Вот вдохновенные стихи Державина из его “Водопада” на смерть князя:
Чей труп, как на распутьи мгла,
Лежит на темном лоне нощи?
Простое рубище чресла,
Два лепта; покрывают очи,
Прижаты к хладной груди персты,
Уста безмолвствуют отверсты!
Чей одр – земля; кров – воздух синь,
Чертоги – вкруг пустынны виды?
Не ты ли счастья, славы сын,
Великолепный князь Тавриды?
Не ты ли с высоты честей
Незапно пал среди степей?
Впечатление от неожиданной кончины князя было необыкновенно. Императрица провела несколько дней в слезах и отчаянии; ей вынуждены были пустить кровь. Граф Эстергази писал своей жене около этого времени: “Со смертью Потемкина все облечено здесь скорбью. Императрица ни разу не выходила: эрмитажа не было; она даже не играла в карты во внутренних покоях”. В письмах к Гримму и другим лицам и в разговорах Екатерина высказывала искреннюю и глубокую скорбь о почившем и о невозможности заменить его другим деятелем. Но большинство лиц, окружавших ее, были довольны смертью Потемкина. В числе последних считались и коронованные особы, как Станислав Понятовский, страшившийся замыслов могущественного князя в отношении Польши.
Как же, впрочем, было не радоваться придворным, если даже, по словам Массона, не панегириста князя, это был человек необыкновенный, исполин, заслонявший собой всех. “Он созидал или разрушал, – говорит Массон, – или спутывал все, но и оживлял все. Когда отсутствовал, только и речей было, что о нем; появлялся – и глядели исключительно на него одного.
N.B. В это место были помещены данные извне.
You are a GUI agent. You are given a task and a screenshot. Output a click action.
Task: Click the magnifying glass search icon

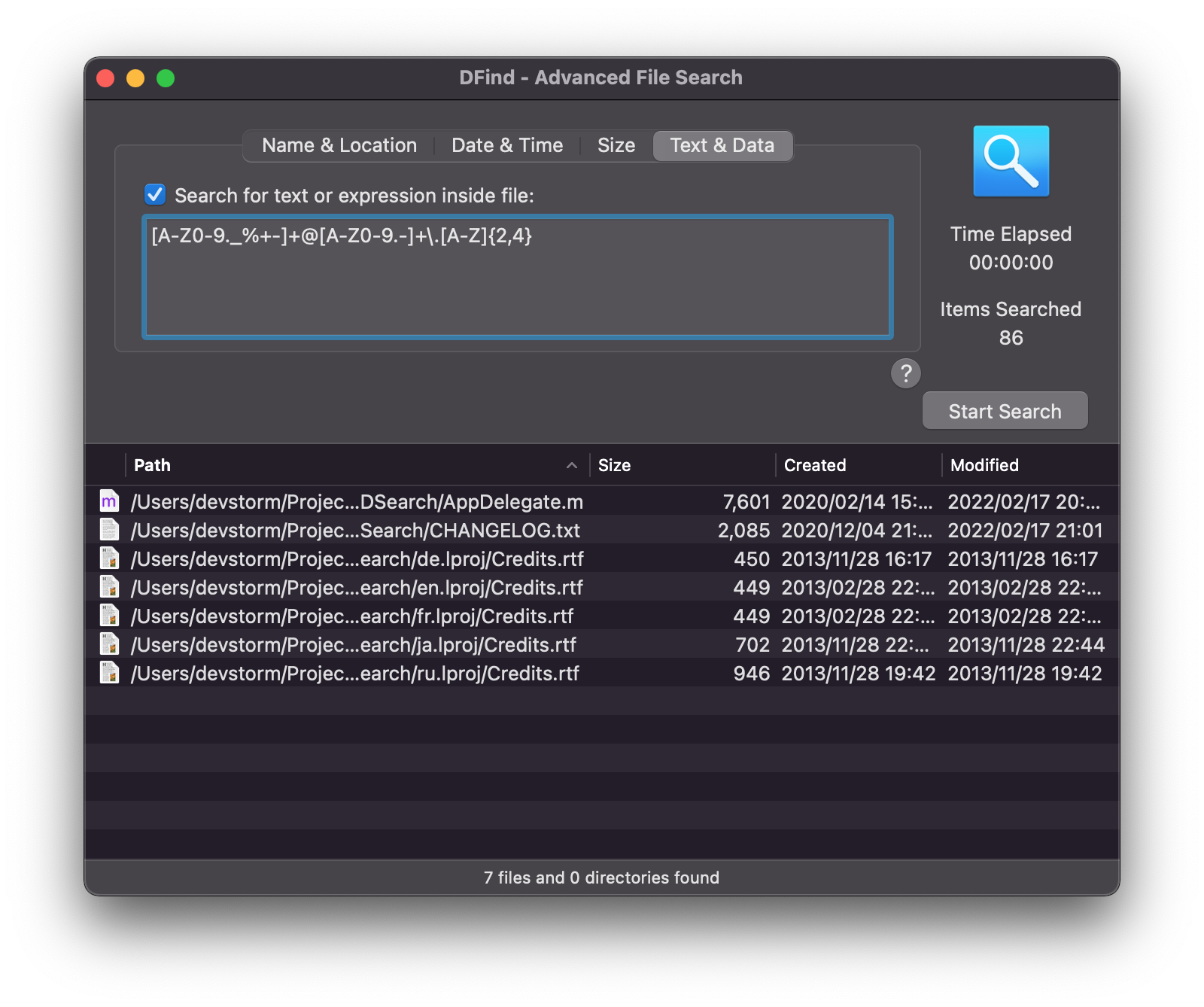pyautogui.click(x=1011, y=161)
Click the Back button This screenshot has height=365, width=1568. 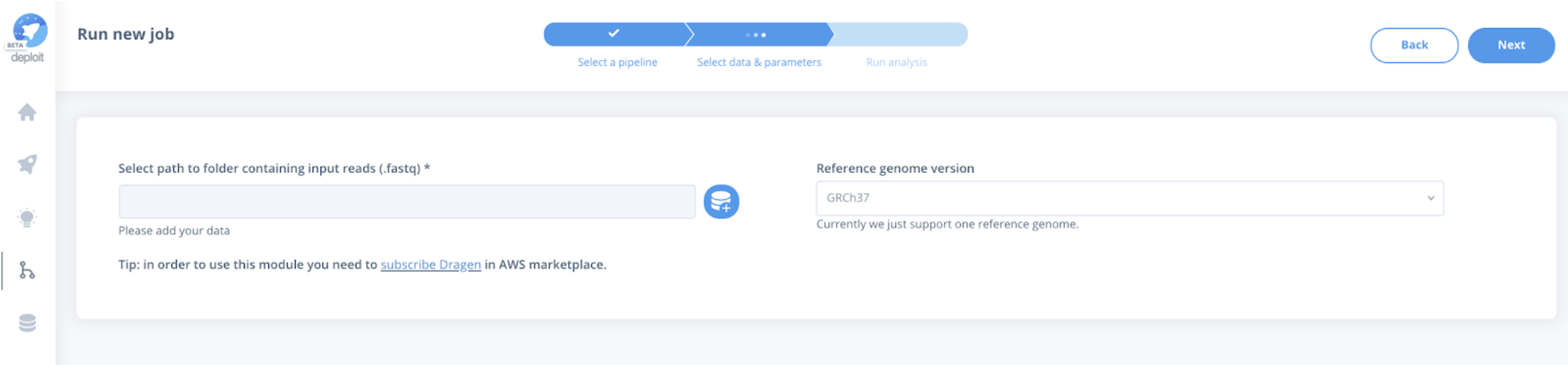point(1414,45)
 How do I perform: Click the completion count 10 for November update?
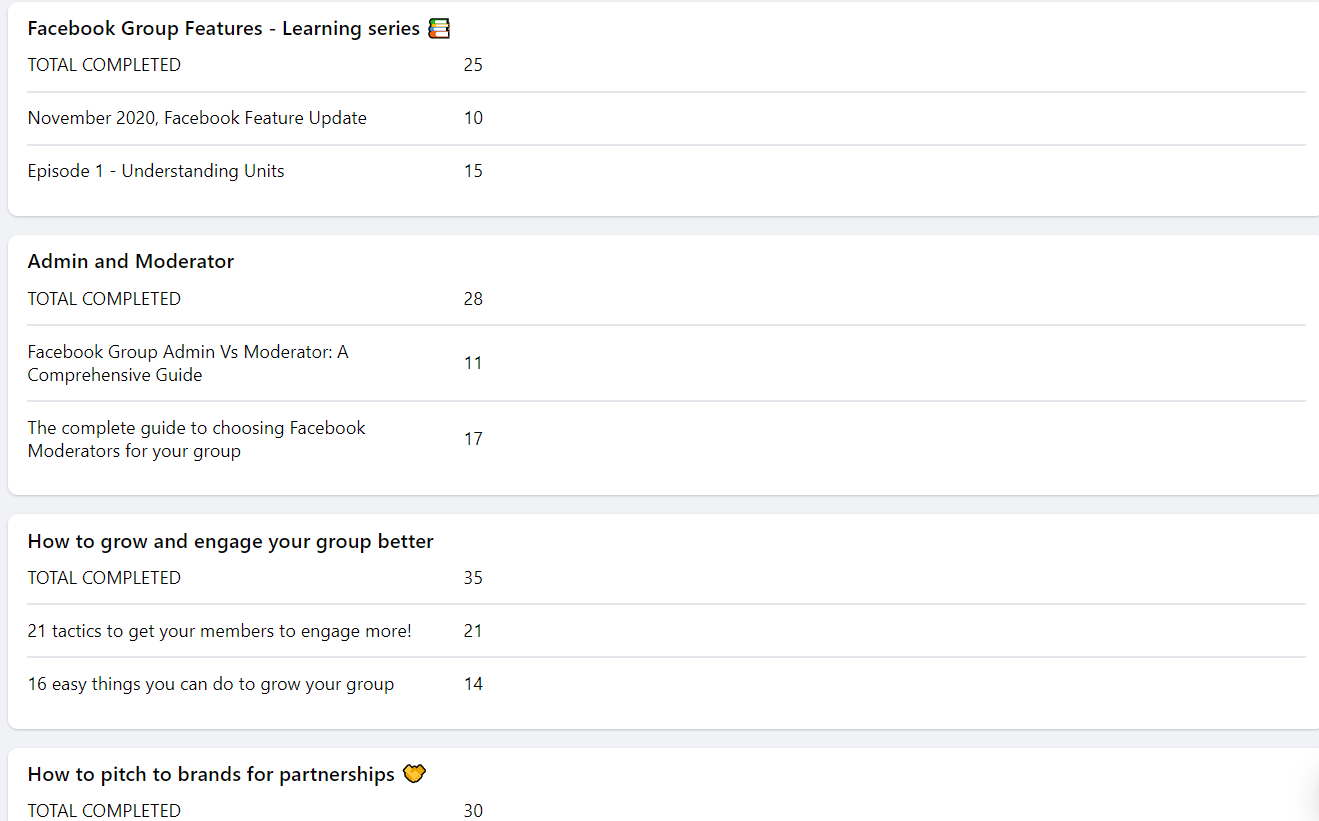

Вельможи, его ненавистники, игравшие некоторую роль в бытность его в армии, при его появлении, казалось, уходили в землю, уничтожались при нем...” “Что касается меня, – писал С. Р. Воронцову Ростопчин, – то я восхищаюсь тем, что день смерти его положительно известен, тогда как никто не знает времени падения Родосского колосса”.